-------- Extract to read

By Lori Montgomery
Washington Post Staff Writer
Tuesday, January 18, 2011; 3:04 PM
With a new executive order and two presidential memorandums, Obama laid out a regulatory strategy that aims to walk the fine line between protecting public health and safety and freeing business to pursue profits. Many of its principles are already in use, senior administration officials said. But the formal order puts agencies across the government on notice that, when making new rules, they must avoid “unreasonable burdens on business,” as Obama put it in an op-ed in Tuesday’s Wall Street Journal.
“Over the past two years, the goal of my administration has been to strike the right balance. And today, I am signing an executive order that makes clear that this is the operating principle of our government,” Obama wrote. “This order requires that federal agencies ensure that regulations protect our safety, health and environment while promoting economic growth. And it orders a government-wide review of the rules already on the books to remove outdated regulations that stifle job creation and make our economy less competitive.”
Business groups, such as the Business Roundtable, have been calling for months for such a review.
Thomas J. Donohue, president of the U.S. Chamber of Commerce, said the move was a positive first step, but he added that the administration needs to do more for the business community.
“Congress should reclaim some of the authority it has delegated to the agencies and implement effective checks and balances on agency power … ” he said, “repealing or replacing outdated or ineffective regulations, ensuring realistic cost-benefit analyses using quality data.” He said the review should include the recently enacted health care and financial reform laws.
Republicans in Congress generally praised the order but also urged Obama to do more to assist business.
“Today’s Executive Order from President Obama shows that he heard the same message I did in the last election – that Americans are sick and tired of Washington’s excessive overreach and overspending,” House Majority Leader Eric Cantor (R-Va.) said in a statement. “While I applaud his efforts on this new Executive Order today, we must go further.”
Senior administration officials said Obama has given agencies 120 days to create a plan for reviewing regulations. The order also lays out a set of principles for adopting new rules, including that agencies “must consider costs and benefits and choose the least burdensome path.”
In the Wall Street Journal piece, Obama cited several models he wants to see agencies follow, including the Environmental Protection Agency’s elimination of a rule last month that required companies to treat the artificial sweetener saccharin like other dangerous chemicals. He also cited collaboration between the EPA and the Department of Transportation last year to “turn a tangle of rules” on fuel efficiency “into one aggressive new standard.”
And this week, Obama wrote, “the FDA will lay out a new effort to improve the process for approving medical devices, to keep patients safer while getting innovative and life-saving products to market faster.”

----------------

Goal of the exercise
Retype word for word the passage of the article on Obama's regulatory order that begins at the words "Thomas J. Donohue, president" and stops after "financial reform laws.".

-------- Exercise data

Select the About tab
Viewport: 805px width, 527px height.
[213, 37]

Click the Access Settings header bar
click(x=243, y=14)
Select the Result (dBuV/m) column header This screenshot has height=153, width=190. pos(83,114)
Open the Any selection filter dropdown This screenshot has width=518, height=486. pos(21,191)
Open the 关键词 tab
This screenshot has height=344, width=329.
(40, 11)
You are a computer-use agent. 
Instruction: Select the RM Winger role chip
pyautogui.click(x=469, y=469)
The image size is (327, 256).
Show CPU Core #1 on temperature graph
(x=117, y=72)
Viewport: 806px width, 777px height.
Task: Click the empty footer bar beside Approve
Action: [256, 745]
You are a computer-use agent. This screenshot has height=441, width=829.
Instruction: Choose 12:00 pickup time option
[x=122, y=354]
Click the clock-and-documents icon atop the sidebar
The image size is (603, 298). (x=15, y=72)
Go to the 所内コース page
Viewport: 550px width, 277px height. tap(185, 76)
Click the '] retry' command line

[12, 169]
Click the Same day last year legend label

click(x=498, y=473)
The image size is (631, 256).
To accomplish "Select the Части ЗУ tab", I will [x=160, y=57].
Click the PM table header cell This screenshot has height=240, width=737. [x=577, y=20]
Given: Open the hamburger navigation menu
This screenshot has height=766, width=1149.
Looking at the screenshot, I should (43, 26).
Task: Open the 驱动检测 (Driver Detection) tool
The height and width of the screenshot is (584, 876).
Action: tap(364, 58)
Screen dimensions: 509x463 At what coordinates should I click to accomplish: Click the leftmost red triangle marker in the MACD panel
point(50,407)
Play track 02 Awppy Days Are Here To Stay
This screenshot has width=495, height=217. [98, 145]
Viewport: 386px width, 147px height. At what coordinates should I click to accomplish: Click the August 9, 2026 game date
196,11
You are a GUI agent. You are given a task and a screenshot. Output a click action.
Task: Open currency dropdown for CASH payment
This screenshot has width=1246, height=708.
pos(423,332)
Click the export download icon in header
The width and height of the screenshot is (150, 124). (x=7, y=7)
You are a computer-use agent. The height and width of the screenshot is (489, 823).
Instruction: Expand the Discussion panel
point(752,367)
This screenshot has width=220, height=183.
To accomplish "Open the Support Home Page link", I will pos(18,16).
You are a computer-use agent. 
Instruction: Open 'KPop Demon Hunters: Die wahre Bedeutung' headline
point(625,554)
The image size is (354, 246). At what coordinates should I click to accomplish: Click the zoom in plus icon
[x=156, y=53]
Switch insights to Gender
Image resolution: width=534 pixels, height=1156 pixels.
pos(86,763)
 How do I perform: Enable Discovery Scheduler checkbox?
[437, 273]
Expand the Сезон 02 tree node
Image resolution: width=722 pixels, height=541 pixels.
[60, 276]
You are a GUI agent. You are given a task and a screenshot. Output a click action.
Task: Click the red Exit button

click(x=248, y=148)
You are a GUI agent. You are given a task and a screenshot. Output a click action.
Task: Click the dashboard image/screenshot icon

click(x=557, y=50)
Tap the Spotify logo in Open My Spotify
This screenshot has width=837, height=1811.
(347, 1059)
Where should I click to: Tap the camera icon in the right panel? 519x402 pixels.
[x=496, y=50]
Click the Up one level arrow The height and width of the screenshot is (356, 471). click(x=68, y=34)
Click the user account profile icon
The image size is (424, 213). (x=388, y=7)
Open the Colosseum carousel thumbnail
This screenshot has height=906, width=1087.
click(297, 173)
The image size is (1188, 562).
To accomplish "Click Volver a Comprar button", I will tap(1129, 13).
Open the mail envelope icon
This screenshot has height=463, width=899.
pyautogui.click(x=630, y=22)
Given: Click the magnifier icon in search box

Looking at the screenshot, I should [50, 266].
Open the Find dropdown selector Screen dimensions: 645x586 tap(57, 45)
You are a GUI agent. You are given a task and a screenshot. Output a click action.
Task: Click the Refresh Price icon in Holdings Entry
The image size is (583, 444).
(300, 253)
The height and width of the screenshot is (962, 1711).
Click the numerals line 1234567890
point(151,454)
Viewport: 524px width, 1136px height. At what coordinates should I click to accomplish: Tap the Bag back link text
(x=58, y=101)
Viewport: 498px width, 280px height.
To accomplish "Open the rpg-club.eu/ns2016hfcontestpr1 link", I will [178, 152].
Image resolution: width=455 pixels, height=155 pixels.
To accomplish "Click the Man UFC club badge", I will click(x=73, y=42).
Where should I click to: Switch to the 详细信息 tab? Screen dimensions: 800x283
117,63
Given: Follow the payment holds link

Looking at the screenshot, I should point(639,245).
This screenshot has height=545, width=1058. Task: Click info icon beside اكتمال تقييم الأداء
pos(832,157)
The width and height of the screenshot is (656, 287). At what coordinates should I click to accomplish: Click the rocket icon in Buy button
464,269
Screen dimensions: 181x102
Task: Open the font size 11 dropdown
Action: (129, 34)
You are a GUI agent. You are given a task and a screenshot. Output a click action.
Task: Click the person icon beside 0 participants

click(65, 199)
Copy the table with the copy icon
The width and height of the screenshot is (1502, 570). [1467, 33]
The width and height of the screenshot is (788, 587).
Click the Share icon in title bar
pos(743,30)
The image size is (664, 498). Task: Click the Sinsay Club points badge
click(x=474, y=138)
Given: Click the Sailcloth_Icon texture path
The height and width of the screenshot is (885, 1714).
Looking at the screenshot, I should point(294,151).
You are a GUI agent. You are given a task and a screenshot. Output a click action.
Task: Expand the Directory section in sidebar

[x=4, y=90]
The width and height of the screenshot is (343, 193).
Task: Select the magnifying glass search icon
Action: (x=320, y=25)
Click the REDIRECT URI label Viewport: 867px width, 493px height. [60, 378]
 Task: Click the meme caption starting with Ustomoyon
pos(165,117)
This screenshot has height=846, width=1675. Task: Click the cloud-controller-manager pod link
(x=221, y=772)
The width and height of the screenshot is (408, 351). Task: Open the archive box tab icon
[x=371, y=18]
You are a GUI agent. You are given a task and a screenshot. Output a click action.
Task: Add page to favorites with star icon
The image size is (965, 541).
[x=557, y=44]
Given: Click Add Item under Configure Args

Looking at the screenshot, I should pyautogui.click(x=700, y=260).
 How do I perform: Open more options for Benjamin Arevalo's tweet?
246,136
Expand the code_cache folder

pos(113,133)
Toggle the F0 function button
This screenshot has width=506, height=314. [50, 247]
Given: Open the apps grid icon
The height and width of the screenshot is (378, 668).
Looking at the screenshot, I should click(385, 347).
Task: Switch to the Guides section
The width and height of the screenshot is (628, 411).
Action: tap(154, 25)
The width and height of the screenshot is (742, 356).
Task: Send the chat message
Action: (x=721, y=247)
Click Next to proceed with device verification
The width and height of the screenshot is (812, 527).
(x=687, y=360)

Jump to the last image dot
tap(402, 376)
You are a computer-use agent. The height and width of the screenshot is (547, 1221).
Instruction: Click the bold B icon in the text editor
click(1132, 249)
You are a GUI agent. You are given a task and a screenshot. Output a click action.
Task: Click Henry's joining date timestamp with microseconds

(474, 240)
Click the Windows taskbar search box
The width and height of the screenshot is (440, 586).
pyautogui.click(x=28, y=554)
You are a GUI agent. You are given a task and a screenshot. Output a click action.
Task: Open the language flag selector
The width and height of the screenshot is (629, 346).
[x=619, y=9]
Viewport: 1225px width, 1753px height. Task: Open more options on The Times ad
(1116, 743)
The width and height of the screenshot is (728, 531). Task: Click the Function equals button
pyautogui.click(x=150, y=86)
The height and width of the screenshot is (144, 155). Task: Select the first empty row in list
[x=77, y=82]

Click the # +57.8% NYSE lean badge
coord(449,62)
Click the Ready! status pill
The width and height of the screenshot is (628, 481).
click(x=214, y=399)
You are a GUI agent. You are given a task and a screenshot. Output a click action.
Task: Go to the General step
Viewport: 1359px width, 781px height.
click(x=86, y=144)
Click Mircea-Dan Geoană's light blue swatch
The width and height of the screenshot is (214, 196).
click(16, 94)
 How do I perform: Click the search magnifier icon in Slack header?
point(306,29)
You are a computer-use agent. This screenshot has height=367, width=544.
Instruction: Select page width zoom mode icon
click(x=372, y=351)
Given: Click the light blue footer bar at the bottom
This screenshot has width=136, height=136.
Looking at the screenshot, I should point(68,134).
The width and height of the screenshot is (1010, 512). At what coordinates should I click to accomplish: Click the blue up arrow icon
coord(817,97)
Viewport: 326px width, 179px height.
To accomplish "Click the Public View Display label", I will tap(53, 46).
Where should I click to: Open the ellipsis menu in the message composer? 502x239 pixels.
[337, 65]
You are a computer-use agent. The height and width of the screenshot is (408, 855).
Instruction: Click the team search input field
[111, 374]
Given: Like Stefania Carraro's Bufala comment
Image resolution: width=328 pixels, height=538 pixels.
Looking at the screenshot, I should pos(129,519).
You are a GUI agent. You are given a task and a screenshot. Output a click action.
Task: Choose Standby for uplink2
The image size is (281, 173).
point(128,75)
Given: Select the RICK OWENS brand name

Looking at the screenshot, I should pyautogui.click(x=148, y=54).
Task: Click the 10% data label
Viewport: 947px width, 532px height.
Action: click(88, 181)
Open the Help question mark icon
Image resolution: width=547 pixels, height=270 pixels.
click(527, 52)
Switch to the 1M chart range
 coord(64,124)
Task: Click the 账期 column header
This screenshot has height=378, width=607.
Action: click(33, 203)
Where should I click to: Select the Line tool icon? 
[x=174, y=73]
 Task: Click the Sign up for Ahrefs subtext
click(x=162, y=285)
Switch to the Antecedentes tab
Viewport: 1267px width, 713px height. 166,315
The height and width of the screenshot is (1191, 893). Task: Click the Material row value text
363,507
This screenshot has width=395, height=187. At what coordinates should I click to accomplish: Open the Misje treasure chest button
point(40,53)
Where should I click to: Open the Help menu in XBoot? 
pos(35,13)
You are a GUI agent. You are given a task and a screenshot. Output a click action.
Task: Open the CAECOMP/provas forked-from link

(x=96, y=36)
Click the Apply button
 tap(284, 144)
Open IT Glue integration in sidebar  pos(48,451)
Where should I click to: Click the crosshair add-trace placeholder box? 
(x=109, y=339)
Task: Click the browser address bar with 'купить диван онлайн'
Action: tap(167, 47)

----------------

Answer to the exercise
Thomas J. Donohue, president of the U.S. Chamber of Commerce, said the move was a positive first step, but he added that the administration needs to do more for the business community.
“Congress should reclaim some of the authority it has delegated to the agencies and implement effective checks and balances on agency power … ” he said, “repealing or replacing outdated or ineffective regulations, ensuring realistic cost-benefit analyses using quality data.” He said the review should include the recently enacted health care and financial reform laws.